According to Hamani, the early sultans of Agadez were likely weak and faced constant threats of deposition and coups. Over the course of the late 1400s, the dynasty established their capital in Agadez and, by the 1600s, succeeded in practicing patrilineal succession to the throne and greater political stability. Indeed, by the reigns of Muhammad al-Mubarek and his son, Muhammad Agabba, the sultans of Ayar conquered Adar, threatened Borno, attacked Zanfara, and appear to have had, for the most part, exerted their authority over warring Tuareg clans of Ayar. Unfortunately, just as the state had entered an expansionist phase and seemed to be moving in the direction of greater centralization, Muhammad Agabba was dethroned in 1720 and fled to Adar. The Adar sultans continued to recognize the authority of the main Istambulawa king to the north, but the rulers of Ayar lost more power and influence over the Tuareg factions during the 18th and 19th centuries. 

Kings were deposed or endeavored to pit clans against each other but often deposed or overthrown. The declining state of affairs manifested in the decline of Agadez as a center for trade and the movement of several members of the dynasty to Hausaland. This sorry state of affairs continued in the 19th century as effective authority, to the extent it existed, was in the hands of Tuareg chiefs or charismatic warriors who then faced the threat of Awlad Sulayman raids, Tubu bandits, the shifting political alignments of the post-jihad Central Sudan, and, finally, French colonial conquest. According to Hamani, the authority of the sultanate was severely weakened by Tuareg clans prohibiting it their own military force. Moreover, since their authority was not established based on conquest, the Kel Ayar never fully submitted to the institution and the geographic and climactic conditions in the massif likely contributed to the great local autonomy of the various groups. Perhaps, if the sultanate had been able to develop Adar as a source of revenue (based on its peasant cultivator population) and raise troops, the sultanate under Muhammad Agabba and his children could have maintained a centralized population and resisted the elector tribes who reasserted their control of succession.

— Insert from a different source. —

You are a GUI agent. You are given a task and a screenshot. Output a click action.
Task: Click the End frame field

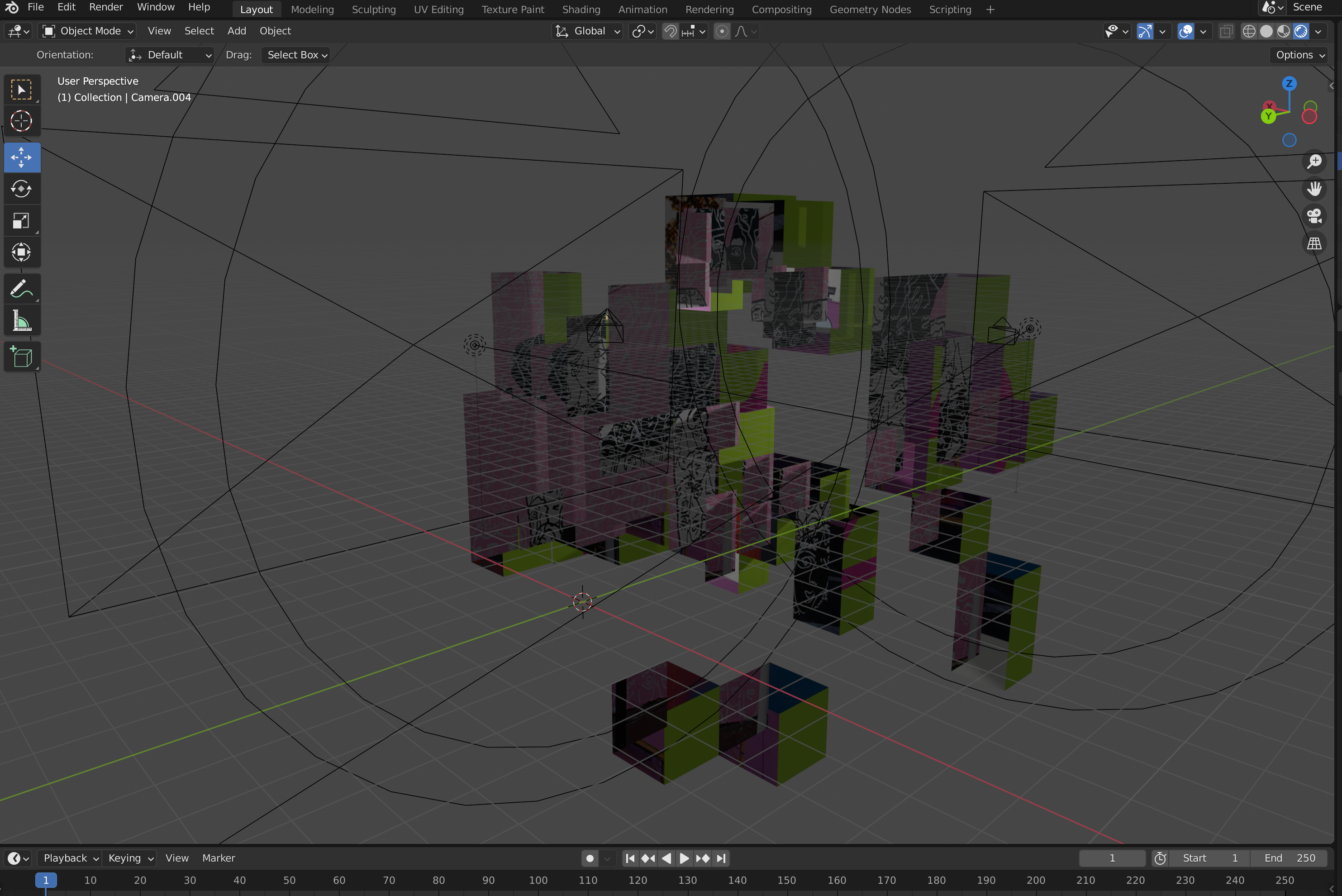tap(1289, 858)
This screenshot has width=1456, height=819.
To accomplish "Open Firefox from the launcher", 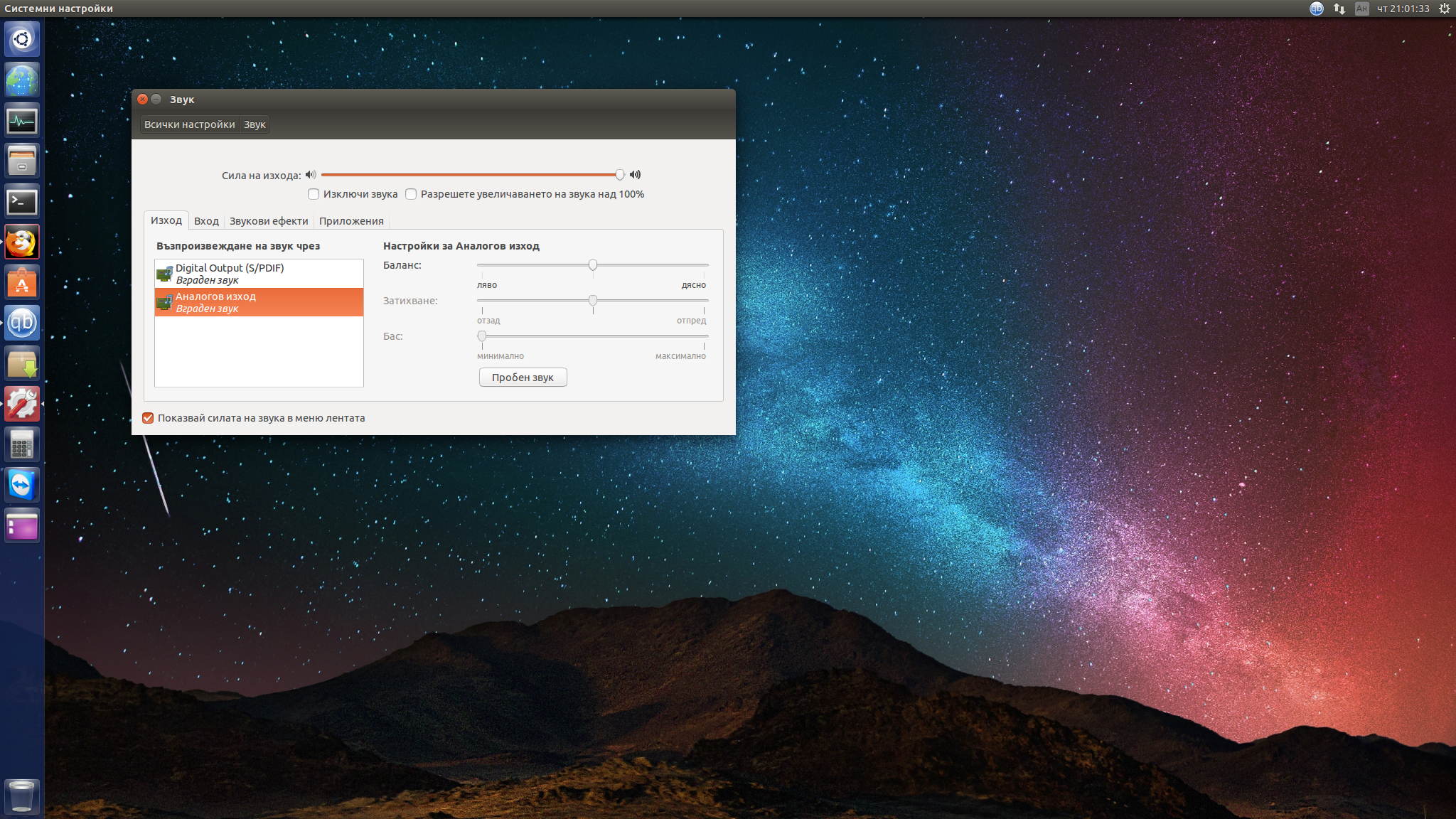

Alas, such a development was blocked by the Kel Ayar and the Istambulawa often became irrelevant players in Ayar and the Central Sudan.

While there is much to learn in his lengthy history of Ayar and the Sultanate, Hamani's interpretations and arguments do raise some questions. For instance, his view on the Bilma salt caravan and conflicts with Borno in Kawar seem to view it as just a minor affair with local Tubu. One is also not sure of the antiquity of the Bilma salt caravan or the Kel Away's role in it. Indeed, we thought Lovejoy's interpretation of the conflicts between Borno and Ayar over the salt trade in the mid-1700s was perhaps closer to reality. Moreover, it became rather difficult to keep track of the various alliances and shifting conflicts of the Kel Ayar. Perhaps the last 2 sections of the book could have been shortened or a timeline for the various confederations could have been of use to aid the reader. As for the "racial" question of the Tuareg and the "Sudanese" or Hausa populations of Ayar and Adar, Hamani criticizes Heinrich Barth for his racial if not racist reading of the history of Ayar, but Hamani also finds evidence of this in some of the sources, like the Y Tarichi and some of the animosity directed against the Kel Away (more sedentary and perhaps "mixed" than other Kel Ayar) from other Tuareg. Perhaps more recent research has delved deeper into the question of "race" in the sultanate and the ways in which Tuareg society and that of Agadez diverged.